One of the attendees of the seminar was a well educated, lettered, experienced and well versed in the situation. She said that a black youth is arrested for drugs by the police, traumatized by the injustice and unfairness of the judicial system, then he’s institutionalized by the prison system, ostracized by the community and stigmatized by society. We turn them loose after their incarceration no better than they were when they were arrested, worse in most respects, and expect them to earn a living, and make their own way. Not possible.
The speaker asked us, (all of us in attendance), where do we go from here? Now that we know this, now what? He’s absolutely right! This information isn’t really all that revolutionary. It’s nothing we didn’t already know, it’s just confirmation. It does absolutely no good to anyone there.
(Here’s another kicker)
I know what to do.
The information has to be disseminated to those who needed where it’ll do the most good, in a media that they can access. You can’t write it down, because they don’t read. You can’t put it on the radio because they only listen to hip-hop and rap. You can’t put it on TV, (not yet anyway), because they’ll turn the channel. It has to be made available on the internet in the form of a pod cast. Why would they watch a pod cast? To see their friends. Incarceration is the ultimate reality show. It has to be a voluntary program from inside the facility. Their friends will tune in to see their homies, they’ll use their social network to tell their friends and family. In the end there is only one way to get anyone to learn any/do anything, the drive must come from inside oneself.
This is why I can relate to the RevDr’s statement about God giving him a destiny to be our Pastor: I believe this is my destiny. I would rather be a writer. I’d rather write and daydream all day, but I believe God is at work in my life to bring a different dream/work(?) to fruition.

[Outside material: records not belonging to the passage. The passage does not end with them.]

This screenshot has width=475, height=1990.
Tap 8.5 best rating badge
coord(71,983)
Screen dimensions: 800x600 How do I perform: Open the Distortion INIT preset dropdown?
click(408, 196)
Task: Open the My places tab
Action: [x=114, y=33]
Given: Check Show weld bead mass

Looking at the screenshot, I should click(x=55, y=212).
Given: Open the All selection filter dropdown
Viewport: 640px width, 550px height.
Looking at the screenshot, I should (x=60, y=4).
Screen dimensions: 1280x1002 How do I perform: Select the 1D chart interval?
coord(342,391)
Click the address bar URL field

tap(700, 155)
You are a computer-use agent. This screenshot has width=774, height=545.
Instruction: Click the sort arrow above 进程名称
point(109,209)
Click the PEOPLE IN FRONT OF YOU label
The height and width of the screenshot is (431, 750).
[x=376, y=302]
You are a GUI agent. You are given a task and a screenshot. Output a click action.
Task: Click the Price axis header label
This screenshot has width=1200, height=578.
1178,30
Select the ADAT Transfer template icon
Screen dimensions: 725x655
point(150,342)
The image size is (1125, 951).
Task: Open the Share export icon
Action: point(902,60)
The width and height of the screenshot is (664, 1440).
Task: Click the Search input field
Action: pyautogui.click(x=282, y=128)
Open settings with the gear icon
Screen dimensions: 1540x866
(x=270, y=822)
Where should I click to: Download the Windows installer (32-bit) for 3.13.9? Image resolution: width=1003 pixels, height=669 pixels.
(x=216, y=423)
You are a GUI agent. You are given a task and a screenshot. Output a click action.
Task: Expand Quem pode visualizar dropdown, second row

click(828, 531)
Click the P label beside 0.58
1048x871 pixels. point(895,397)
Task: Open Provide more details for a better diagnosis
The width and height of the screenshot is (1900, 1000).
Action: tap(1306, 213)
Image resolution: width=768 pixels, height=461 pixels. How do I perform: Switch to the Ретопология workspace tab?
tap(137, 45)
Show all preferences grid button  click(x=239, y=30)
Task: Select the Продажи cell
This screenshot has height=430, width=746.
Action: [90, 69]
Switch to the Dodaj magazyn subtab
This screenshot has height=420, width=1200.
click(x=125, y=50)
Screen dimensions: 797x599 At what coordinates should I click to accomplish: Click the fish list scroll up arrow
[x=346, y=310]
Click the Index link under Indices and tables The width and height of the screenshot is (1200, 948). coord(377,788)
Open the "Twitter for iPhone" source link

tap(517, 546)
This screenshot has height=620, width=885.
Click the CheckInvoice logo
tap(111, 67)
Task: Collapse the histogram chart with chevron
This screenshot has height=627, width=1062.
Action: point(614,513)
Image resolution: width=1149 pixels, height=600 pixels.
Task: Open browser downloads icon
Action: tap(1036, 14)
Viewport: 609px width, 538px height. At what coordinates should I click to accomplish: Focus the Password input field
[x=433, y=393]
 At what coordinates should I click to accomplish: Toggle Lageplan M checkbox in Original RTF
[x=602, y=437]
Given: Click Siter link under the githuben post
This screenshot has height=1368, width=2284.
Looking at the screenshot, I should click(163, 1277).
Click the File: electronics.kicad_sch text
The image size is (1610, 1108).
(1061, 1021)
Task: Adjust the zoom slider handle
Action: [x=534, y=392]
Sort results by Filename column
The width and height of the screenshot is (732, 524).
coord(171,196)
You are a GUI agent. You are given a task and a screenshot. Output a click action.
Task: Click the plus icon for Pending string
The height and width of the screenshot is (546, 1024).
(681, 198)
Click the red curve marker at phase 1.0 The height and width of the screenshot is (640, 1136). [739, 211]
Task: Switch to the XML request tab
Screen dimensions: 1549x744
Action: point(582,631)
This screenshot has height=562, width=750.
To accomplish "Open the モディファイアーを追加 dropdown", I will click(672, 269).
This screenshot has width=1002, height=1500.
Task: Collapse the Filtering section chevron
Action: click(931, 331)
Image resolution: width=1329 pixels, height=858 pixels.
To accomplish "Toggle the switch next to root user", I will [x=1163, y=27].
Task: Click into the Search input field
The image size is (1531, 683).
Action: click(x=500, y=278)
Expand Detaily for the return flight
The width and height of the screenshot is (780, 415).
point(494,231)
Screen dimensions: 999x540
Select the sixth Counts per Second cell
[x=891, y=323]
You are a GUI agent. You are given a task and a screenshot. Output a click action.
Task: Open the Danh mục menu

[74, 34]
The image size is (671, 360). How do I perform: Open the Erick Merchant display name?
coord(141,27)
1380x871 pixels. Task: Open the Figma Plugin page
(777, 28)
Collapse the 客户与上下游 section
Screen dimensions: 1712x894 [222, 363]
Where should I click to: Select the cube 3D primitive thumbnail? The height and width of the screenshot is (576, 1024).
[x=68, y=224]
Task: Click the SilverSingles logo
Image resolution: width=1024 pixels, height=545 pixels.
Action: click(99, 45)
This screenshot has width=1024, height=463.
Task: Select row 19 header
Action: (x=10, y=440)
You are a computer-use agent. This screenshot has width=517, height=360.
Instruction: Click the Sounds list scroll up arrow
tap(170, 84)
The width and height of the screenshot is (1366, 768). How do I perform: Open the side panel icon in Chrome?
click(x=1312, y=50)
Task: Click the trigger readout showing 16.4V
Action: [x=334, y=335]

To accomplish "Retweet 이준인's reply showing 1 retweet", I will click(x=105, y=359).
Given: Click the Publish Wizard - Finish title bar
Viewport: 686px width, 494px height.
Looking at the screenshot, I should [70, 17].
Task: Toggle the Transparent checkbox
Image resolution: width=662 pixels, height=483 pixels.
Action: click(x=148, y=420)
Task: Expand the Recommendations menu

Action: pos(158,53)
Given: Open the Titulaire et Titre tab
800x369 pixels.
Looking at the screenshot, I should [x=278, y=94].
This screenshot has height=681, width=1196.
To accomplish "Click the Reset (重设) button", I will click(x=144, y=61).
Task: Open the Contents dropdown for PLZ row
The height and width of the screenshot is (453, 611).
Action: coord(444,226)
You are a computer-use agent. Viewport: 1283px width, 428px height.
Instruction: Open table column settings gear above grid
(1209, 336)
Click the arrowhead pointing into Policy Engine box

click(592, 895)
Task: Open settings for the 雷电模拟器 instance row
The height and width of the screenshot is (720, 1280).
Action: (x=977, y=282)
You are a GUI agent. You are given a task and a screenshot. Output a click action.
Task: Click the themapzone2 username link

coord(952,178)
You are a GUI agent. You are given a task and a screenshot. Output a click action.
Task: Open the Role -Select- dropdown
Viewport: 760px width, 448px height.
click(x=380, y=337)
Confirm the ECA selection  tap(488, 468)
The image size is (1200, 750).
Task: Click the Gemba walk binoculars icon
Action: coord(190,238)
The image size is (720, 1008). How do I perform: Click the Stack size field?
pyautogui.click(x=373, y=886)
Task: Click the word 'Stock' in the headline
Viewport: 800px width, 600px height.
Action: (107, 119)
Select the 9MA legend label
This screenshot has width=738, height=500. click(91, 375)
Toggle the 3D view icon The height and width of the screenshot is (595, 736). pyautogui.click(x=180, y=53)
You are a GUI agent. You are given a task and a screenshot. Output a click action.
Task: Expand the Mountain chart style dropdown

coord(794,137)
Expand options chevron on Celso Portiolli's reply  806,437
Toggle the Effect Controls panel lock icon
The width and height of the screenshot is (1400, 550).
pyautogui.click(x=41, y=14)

Don’t get me wrong: there are better men than me to do this, there are better qualified, and more able women to do this, but I feel that is exactly the point. It’s not a job for the exceptional, it’s a job for the everyman. Success can not be the exception; it must be come the rule. For that to happen everyone must answer the call, not merely the gifted or the exceptional. The RevDr’s of the world are to busy, the Globetrotters, and Olympians, and even the former Greats are too far from us. We can’t wait for another Martin Luther King Jr., or even a Jesse Jackson for that matter, (If it’s going to be, it’s up to me). It’s not a time for clever slogans, it’s a time for everyone to get involved, it’s time for everyone to find a need and fill it, to do for ourselves.
PS: I was at the Black Religion and Spirituality Conference on Tues night. The speaker said something that blew my mind: 54% of Wayne County was incarcerated! Yow! Not half a city, Half a “County”!